EXTRACT:
.....
Live

Maze Viz is a series of visualizations built using JavaScript and HTML5 Canvas that showcases different maze generating algorithms and maze solving algorithms.

The core behind Maze Viz is the maze components, specifically the Maze class and the Cell class. The Maze class contains the grid itself, which is a 2D array containing all of the grids cells. The Cell class keeps track of its state for the different generators/solvers as well as information regarding its position in the maze. To render it on the screen, the Cell class will render as a different color depending on its state, (transparent if not created, white if created, etc.)

For each of the maze-generators, the basic functionality is that they take in a Maze and until every has been added to the maze(i.e. cell.created === true), they run their algorithm.

For my implementation of a random-step generator, the algorithm takes the upper-left cell and adds it to the maze. Each of the neighboring cells of the starting point is added to a frontier array. Then, until all cells have been added to the maze:

1. Select a random cell from the frontier.
2. Add that cell to the maze, connecting it to a random neighboring cell already in the maze.
3. Add the random cells neighbors (not already in the maze) and add it to the frontier.

Neighbors to each cell are found taking the deltas for North, South, East and West and finding which cell is located at each of those positions.

// cell.js
...
const DIRS = {
  'N': [-1,0],
  'E': [0,1],
  'S': [1,0],
  'W': [0,-1],
}

neighbors(){
  const neighbors = [];
  Object.keys(DIRS).forEach( dir =>{
    let neighborPos = [this.pos[0] +  DIRS[dir][0], this.pos[1] + DIRS[dir][1]]
    if (this._isInvalidPosition(neighborPos)) return;

    let neighbor = this.maze.getCell(neighborPos);
    neighbors.push(neighbor)
  });

  return neighbors
}
...

One of the challenges I faced with both maze generation and solving is animating the process. The algorithm is actually ran almost instantly which made it difficult to animate cleanly. To fix this, generator and solver algorithms utilize a setTimeout function with a 0ms delay. This allows each of the algorithm calculations to be added to the queue and performed one by one, which offers enough delay to be able to show a smooth animation of each action.

Similar to maze-generation, each solver is ran until either all cells have been visited (i.e cell.visited === true), or the ending has been found (currentCell === maze.end)

Breadth-first search involves exploring the maze each possible moves from the start. For each of those possible moves, all possible moves are explored. This process is repeated until the maze is solved.

Depth-first search will explore the maze by exploring each path as far as it will go. If it reaches a point where it cannot traverse any further, the algorithm will explore the most recent possible branch until the maze is solved.
.....
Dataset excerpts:
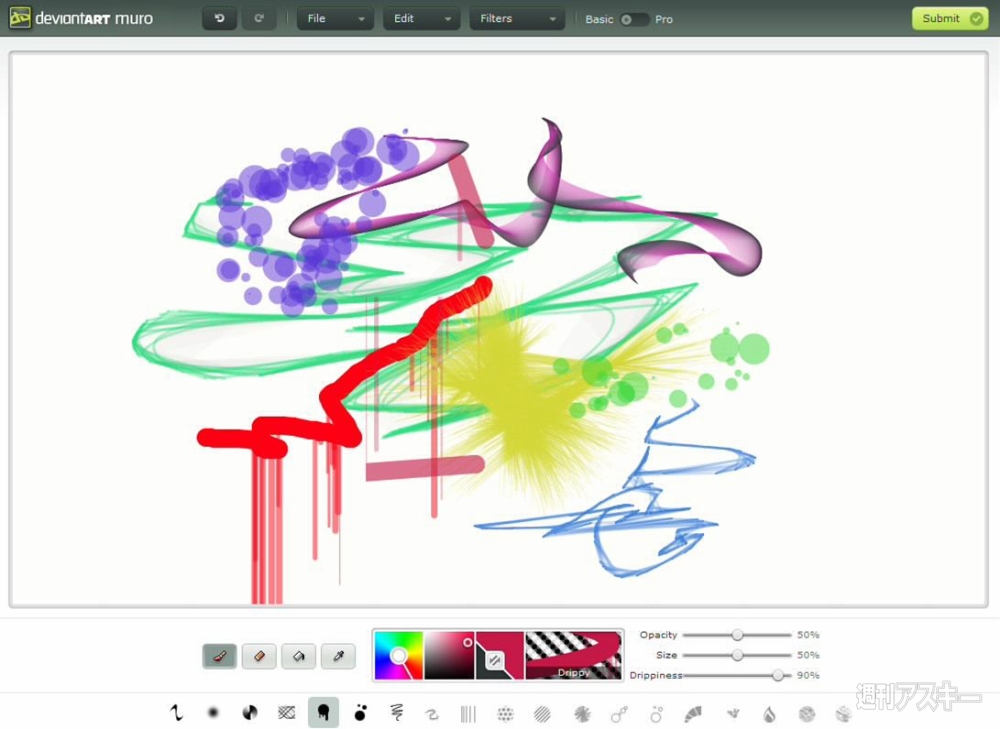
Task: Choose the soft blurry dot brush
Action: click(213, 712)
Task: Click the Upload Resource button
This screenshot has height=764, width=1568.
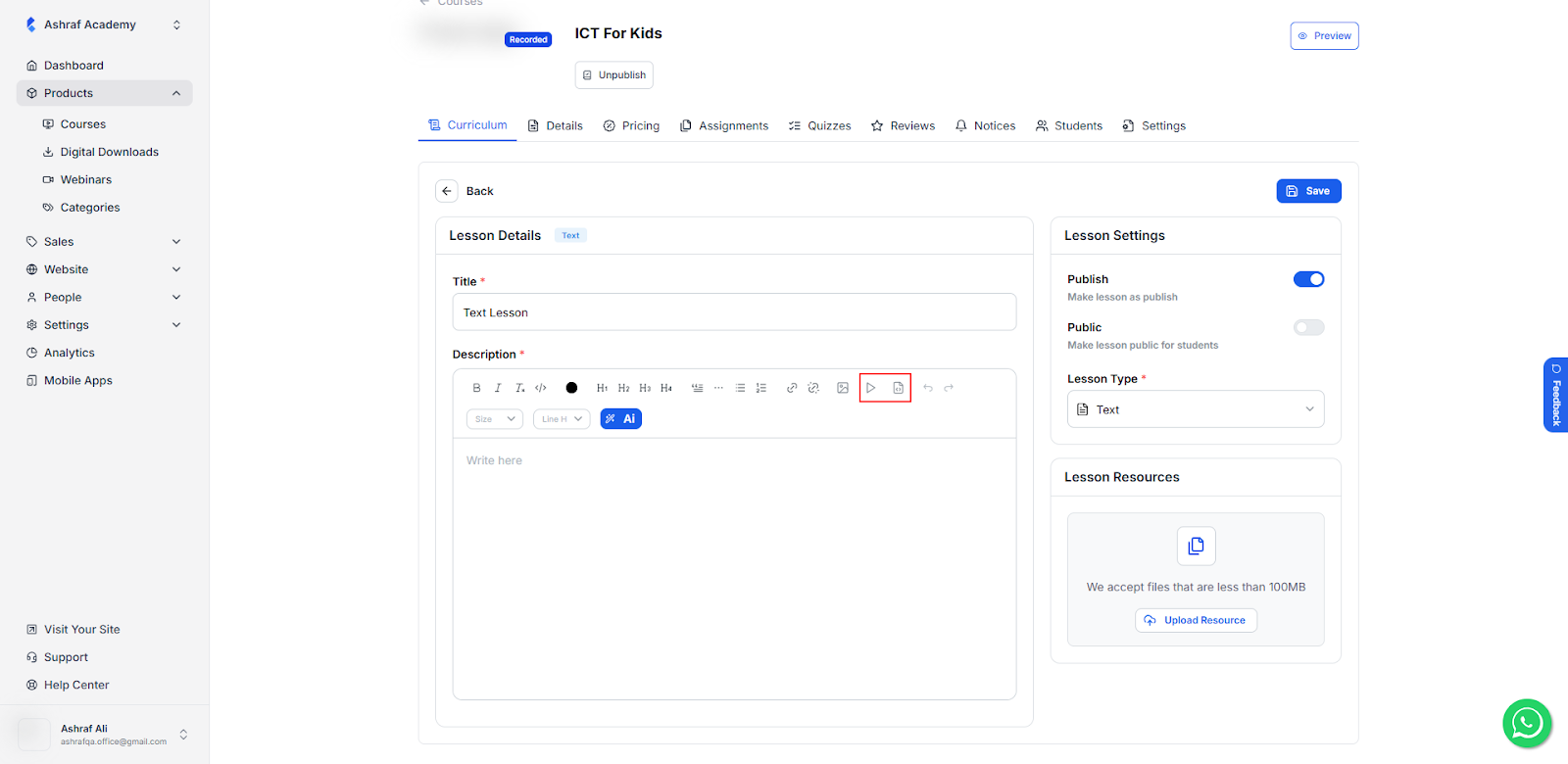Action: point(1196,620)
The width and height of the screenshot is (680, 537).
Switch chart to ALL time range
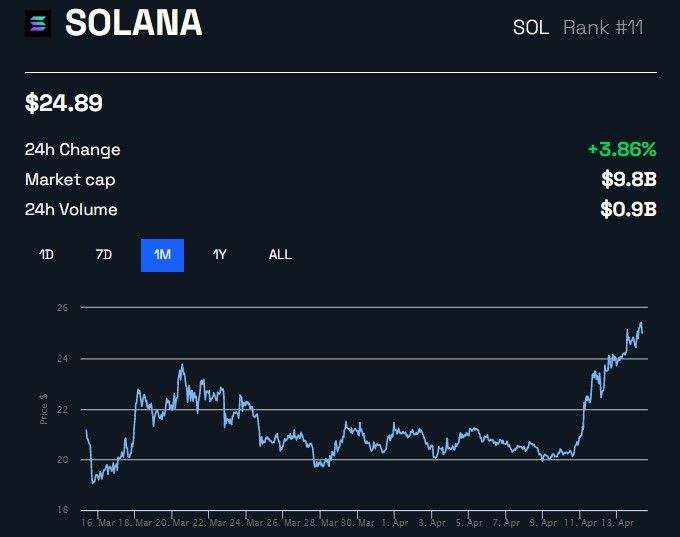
.....
TASK REQUIREMENTS:
1) Using the Maze Viz text, decide whether each statement agrees with it, answering yes or no and quoting the deciding words: (a) the Maze class holds the grid as a 2D array; (b) the random-step generator starts from the lower-right cell; (c) the setTimeout function uses a 100ms delay.
2) Rewrite the Maze Viz text from "Similar to maze-generation, each" up to and including "repeated until the maze is solved.", renaming "Breadth-first search" to "BFS".
3) Answer these questions from the Maze Viz text:
(a) Which two technologies is Maze Viz built with?
(b) What delta does DIRS give for 'W'?
(c) Besides all cells being visited, what condition stops a solver?

ANSWERS TO THE PROBLEMS:
1)
(a) Yes: "The Maze class contains the grid itself, which is a 2D array containing all of the grids cells."
(b) No: "the algorithm takes the upper-left cell and adds it to the maze."
(c) No: "utilize a setTimeout function with a 0ms delay."

2)
Similar to maze-generation, each solver is ran until either all cells have been visited (i.e cell.visited === true), or the ending has been found (currentCell === maze.end)

BFS involves exploring the maze each possible moves from the start. For each of those possible moves, all possible moves are explored. This process is repeated until the maze is solved.

3)
(a) JavaScript and HTML5 Canvas.
(b) [0,-1]
(c) The ending has been found (currentCell === maze.end).